Перед уходом я поднялся в выставочный зал. Появились первые восторженные отзывы о фотографиях. Особо отмечали женщину у окна, освещенную солнцем, похожую на Элоизу. Перхота, сказали, в этот день в музее не появлялся.
Я не помню, как добрался домой. А утром меня растолкала Элоиза. У нее были сухие красные глаза, говорившие о бессонной ночи.
— Вставай, сегодня едем полоть картошку.
Если я ей неприятен, думал я, почему она не прогонит меня? Сказала бы: ступай куда глаза глядят — и я пошел бы туда, не зная куда. Не говорит, однако, не говорит. И, похоже, не скажет. Ей теперь страшно остаться одной.
Весь музей уже сидел в автобусе…
Весь музей уже сидел в автобусе. Каждому работнику (огородная комиссия всем распределила поровну) предстояло прополоть пять соток. На переднем сиденье расположился Верлибр. За ним супруги Салтыковы.

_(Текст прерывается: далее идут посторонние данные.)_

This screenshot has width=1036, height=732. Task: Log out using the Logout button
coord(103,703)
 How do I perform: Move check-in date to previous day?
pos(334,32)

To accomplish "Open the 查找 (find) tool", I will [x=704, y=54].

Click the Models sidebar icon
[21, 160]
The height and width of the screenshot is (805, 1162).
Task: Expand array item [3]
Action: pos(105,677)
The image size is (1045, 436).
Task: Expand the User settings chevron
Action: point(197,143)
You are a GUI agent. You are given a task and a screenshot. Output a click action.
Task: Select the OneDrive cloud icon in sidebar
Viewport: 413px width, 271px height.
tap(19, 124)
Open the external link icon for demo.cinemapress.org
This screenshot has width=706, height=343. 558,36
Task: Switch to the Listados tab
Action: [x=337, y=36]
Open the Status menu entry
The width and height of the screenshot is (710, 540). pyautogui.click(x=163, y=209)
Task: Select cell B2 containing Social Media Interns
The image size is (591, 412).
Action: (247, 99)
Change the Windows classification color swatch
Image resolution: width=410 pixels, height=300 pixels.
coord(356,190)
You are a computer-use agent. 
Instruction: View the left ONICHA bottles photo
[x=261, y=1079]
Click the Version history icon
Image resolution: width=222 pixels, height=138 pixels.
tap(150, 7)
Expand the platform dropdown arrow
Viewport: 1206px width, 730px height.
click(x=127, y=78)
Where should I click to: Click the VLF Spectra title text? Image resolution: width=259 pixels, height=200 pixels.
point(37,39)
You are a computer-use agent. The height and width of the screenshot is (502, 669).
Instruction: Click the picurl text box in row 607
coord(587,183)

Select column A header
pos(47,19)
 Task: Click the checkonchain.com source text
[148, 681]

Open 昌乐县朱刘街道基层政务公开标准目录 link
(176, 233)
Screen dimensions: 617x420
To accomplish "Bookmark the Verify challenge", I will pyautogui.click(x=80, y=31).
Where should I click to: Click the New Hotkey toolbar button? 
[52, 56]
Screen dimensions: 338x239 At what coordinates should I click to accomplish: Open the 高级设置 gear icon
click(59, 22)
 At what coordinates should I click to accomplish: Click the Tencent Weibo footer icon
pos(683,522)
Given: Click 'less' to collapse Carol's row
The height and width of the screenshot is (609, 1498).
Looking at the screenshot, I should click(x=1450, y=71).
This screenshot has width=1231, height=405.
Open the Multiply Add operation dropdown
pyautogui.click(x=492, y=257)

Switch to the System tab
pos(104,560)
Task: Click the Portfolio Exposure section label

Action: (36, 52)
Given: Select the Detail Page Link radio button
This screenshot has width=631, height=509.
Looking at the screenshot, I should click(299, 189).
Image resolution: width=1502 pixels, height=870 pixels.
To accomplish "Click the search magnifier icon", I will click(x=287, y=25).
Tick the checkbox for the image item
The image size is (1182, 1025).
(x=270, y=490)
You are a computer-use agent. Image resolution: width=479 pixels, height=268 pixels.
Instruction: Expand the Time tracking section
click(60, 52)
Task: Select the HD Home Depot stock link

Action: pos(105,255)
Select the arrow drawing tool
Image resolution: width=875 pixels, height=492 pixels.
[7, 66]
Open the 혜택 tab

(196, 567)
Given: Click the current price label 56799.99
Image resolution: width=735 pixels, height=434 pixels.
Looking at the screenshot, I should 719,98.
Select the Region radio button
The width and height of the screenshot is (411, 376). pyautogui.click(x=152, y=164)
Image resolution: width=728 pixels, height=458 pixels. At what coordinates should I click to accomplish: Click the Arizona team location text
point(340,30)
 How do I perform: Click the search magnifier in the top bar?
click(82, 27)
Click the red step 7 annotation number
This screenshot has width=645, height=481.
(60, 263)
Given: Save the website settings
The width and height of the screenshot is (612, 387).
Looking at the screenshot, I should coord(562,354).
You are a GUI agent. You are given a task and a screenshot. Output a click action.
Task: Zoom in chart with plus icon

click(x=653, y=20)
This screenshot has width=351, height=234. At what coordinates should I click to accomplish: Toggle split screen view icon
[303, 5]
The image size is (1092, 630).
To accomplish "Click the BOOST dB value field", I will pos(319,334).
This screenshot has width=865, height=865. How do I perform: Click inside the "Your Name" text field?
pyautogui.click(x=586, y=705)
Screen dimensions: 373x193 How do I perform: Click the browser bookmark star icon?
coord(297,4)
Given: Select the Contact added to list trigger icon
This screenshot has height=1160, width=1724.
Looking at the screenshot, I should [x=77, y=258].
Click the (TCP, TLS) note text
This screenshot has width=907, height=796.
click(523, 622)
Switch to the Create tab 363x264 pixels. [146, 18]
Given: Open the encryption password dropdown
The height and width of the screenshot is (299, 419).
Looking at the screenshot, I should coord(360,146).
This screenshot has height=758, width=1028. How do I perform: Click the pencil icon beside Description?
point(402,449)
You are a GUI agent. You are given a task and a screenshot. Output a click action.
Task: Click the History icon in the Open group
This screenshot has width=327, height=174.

— Зачем Верлибру одному столько картошки? — спросил я.
— У него две семьи, — сказала Элоиза. — Ты думаешь, с пяти соток будет много картошки? Пять мешков. Мелкой, курживой, с проволочником и фитофторой.
— И зачем же она такая? — риторически спросил я.
Под обжигающим солнцем июня граждане стали дружно вскапывать сухую раскаленную землю, тюкать тяпками по толстым жилистым сорнякам. В глазах их было то темно, то ярко. Люди ворошили землю, словно готовили ее для себя.
У Элоизы был участок, вообще не годный для картошки. Глина глиной. Я яростно углубился в глину. Словно из этой глины хотел создать человека в себе. Элоиза перевязала лицо, как казачка, белым платком, и размеренными сильными движениями полола траву и окапывала картошку. Себя я почувствовал колоссом на глиняных ногах. Я отшвырнул сигарету и подошел к Элоизе.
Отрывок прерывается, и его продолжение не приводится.